Ken Gaillot <[email protected]> wrote:
On 11/03/2016 02:37 PM, Adam Spiers wrote:
Hi again Ken,
Sorry for the delayed reply, caused by Barcelona amongst other things ...
Hmm, seems I have to apologise for yet another delayed reply :-( I'm
deliberately not trimming the context, so everyone can refresh their
memory of this old thread!
Ken Gaillot <[email protected]> wrote:
On 10/21/2016 07:40 PM, Adam Spiers wrote:
Ken Gaillot <[email protected]> wrote:
On 09/26/2016 09:15 AM, Adam Spiers wrote:
For example, could Pacemaker be extended to allow hybrid resources,
where some actions (such as start, stop, status) are handled by (say)
the systemd backend, and other actions (such as monitor) are handled
by (say) the OCF backend? Then we could cleanly rely on dbus for
collaborating with systemd, whilst adding arbitrarily complex
monitoring via OCF RAs. That would have several advantages:
1. Get rid of grotesque layering violations and maintenance boundaries
where the OCF RA duplicates knowledge of all kinds of things which
are distribution-specific, e.g.:
https://github.com/ClusterLabs/resource-agents/blob/master/heartbeat/apache#L56
A simplified agent will likely still need distro-specific intelligence
to do even a limited subset of actions, so I'm not sure there's a gain
there.
What distro-specific intelligence would it need? If the OCF RA was
only responsible for monitoring, it wouldn't need to know a lot of the
things which are only required for starting / stopping the service and
checking whether it's running, e.g.:
- Name of the daemon executable
- uid/gid it should be started as
- Daemon CLI arguments
- Location of pid file
In contrast, an OCF RA only responsible for monitoring would only need
to know how to talk to the service, which is not typically
distro-specific; in the REST API case, it only needs to know the endpoint
URL, which would be configured via Pacemaker resource parameters anyway.
If you're only talking about monitors, that does simplify things. As you
mention, you'd still need to configure resource parameters that would
only be relevant to the enhanced monitor action -- parameters that other
actions might also need, and get elsewhere, so there's the minor admin
complication of setting the same value in multiple places.
Which same value(s)?
Nothing particular in mind, just app-specific information that's
required in both the app's own configuration and in the resource
configuration. Even stuff like an IP address/port.
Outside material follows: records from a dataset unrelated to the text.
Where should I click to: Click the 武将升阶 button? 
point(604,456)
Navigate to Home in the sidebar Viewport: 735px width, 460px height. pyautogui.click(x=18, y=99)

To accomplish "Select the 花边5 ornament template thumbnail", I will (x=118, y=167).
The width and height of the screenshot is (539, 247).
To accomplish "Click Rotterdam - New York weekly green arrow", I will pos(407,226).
That could potentially be reduced by simply pointing the RA at the
same config file(s) which the systemd service definition uses, and
then it could use something like crudini (in the OpenStack case) to
extract values like the port the service is listening on. (Assuming
the service is listening on localhost, you could simply use that
instead of the external IP address.) So yes, you'd have to set the
location of the config file(s) in two places, but at least then you
wouldn't have to duplicate anything else.
In the OpenStack case (which is the only use case I have), I don't
think this will happen, because the "monitor" action only needs to
know the endpoint URL and associated credentials, which doesn't
overlap with what the other actions need to know. This separation of
concerns feels right to me: the start/stop/status actions are
responsible for managing the state of the service, and the monitor
action is responsible for monitoring whether it's delivering what it
should be. It's just like the separation between admins and end
users.
2. Drastically simplify OCF RAs by delegating start/stop/status etc.
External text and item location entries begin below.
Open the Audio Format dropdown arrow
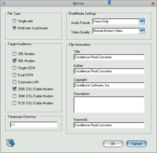 pos(142,21)
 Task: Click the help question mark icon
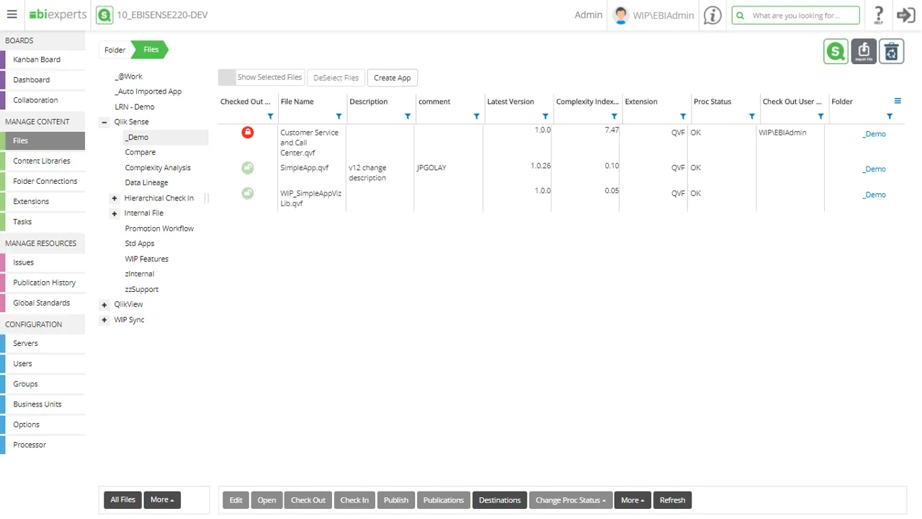point(878,15)
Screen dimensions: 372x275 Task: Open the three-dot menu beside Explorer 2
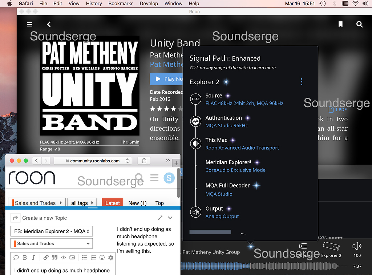click(x=301, y=82)
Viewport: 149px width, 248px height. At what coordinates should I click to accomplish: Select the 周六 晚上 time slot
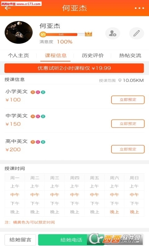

to systemd, thereby increasing readability and reducing maintenance
burden.
3. OCF RAs are more likely to work out of the box with any distro,
or at least require less work to get working.
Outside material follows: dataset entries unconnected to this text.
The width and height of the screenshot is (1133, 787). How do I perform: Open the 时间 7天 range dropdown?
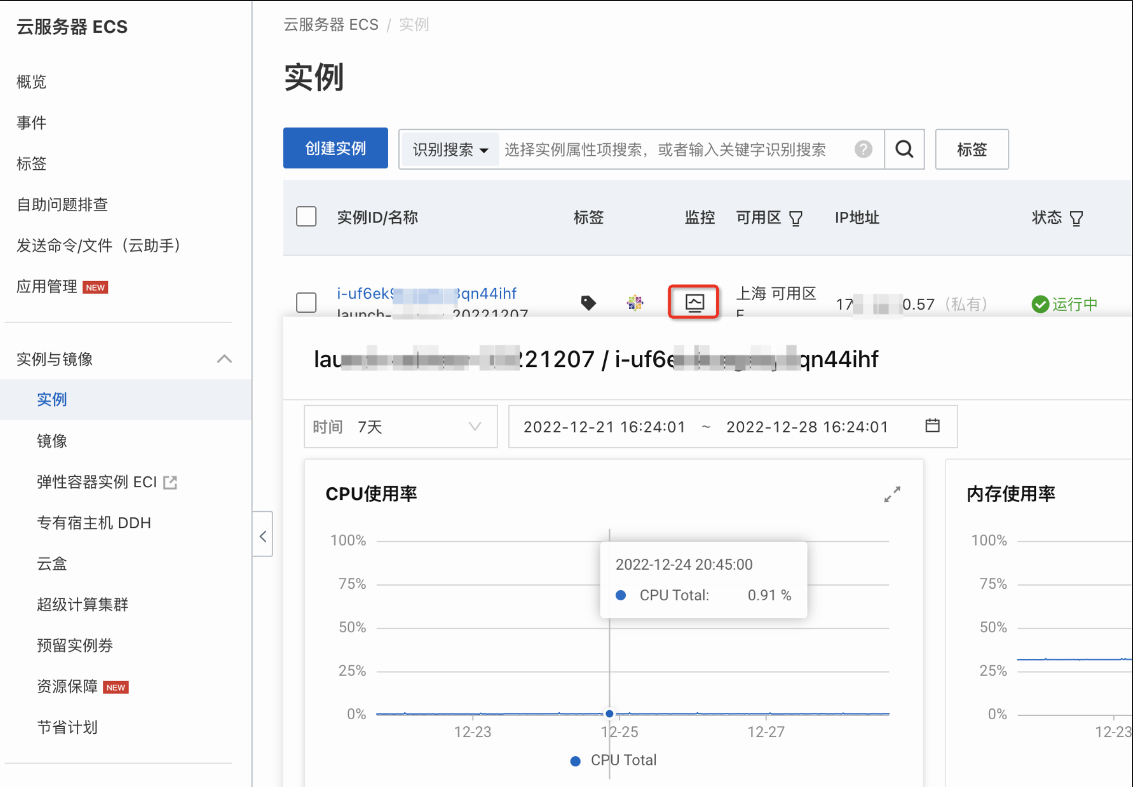tap(400, 427)
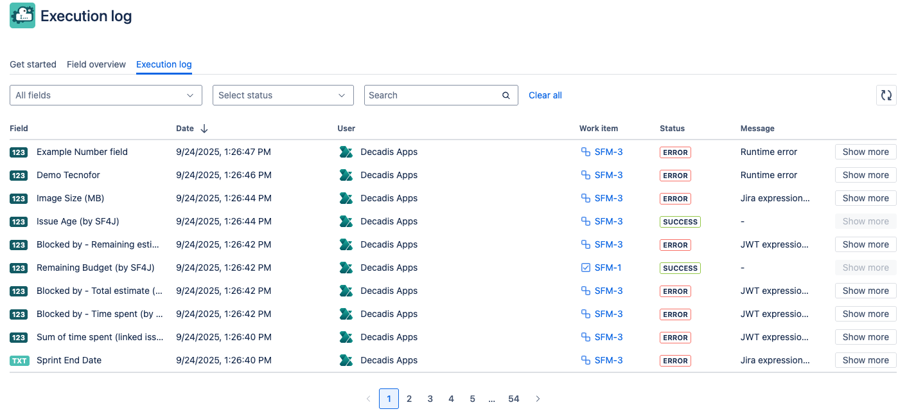Select page 3 in pagination

pos(430,399)
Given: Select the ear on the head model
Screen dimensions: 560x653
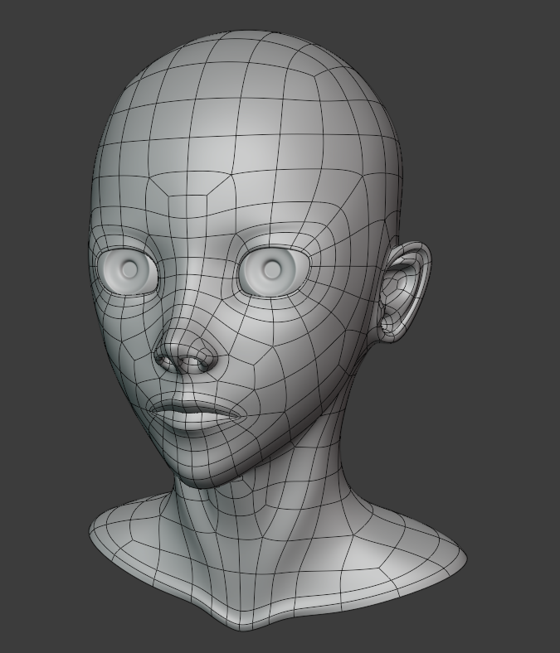Looking at the screenshot, I should (x=404, y=291).
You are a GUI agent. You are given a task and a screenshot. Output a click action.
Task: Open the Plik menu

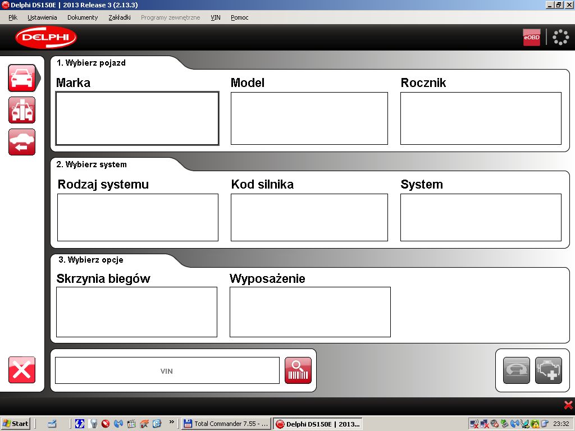coord(13,17)
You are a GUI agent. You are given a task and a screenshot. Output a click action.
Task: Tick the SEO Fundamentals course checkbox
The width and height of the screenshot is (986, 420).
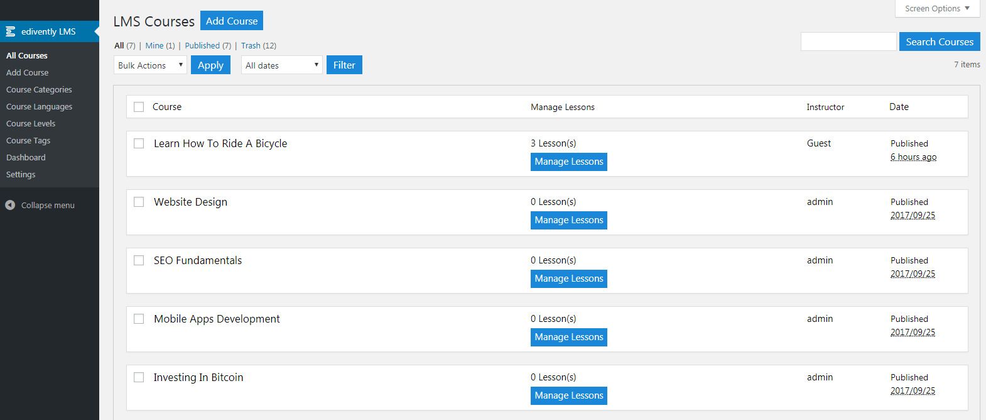pyautogui.click(x=139, y=260)
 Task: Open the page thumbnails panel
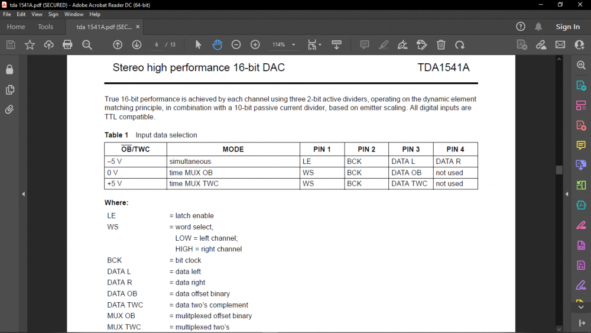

4. Services behave more similarly regardless of whether managed by
Pacemaker or the standard pid 1 service manager. For example, they
will always use the same pidfile, run as the same user, in the
right cgroup, be invoked with the same arguments etc.
5. Pacemaker can still monitor services accurately at the
application-level, rather than just relying on naive pid-level
monitoring.
Or is this a terrible idea? ;-)
I considered this, too. I don't think it's a terrible idea, but it does
pose its own questions.
* What hybrid actions should be allowed? It seems dangerous to allow
starting from one code base and stopping from another, or vice versa,
and really dangerous to allow something like migrate_to/migrate_from to
be reimplemented. At one extreme, we allow anything and leave that
responsibility on the user; at the other, we only allow higher-level
monitors (i.e. using OCF_CHECK_LEVEL) to be hybridized.
Just monitors would be good enough for me.
The tomcat RA (which could also benefit from something like this) would
extend start and stop as well, e.g. start = systemctl start plus some
bookkeeping.
Ahh OK, interesting. What kind of bookkeeping?
I don't remember ... something like node attributes or a pid/status
file. That could potentially be handled by separate OCF resources for
those bits, grouped with the systemd+monitor resource, but that would be
hacky and maybe insufficient in some use cases.
I have no idea if the proposal makes sense in the case of the tomcat
RA. But if it doesn't, I hope that alone doesn't rule out the
proposal being implemented to satisfy other use cases :-)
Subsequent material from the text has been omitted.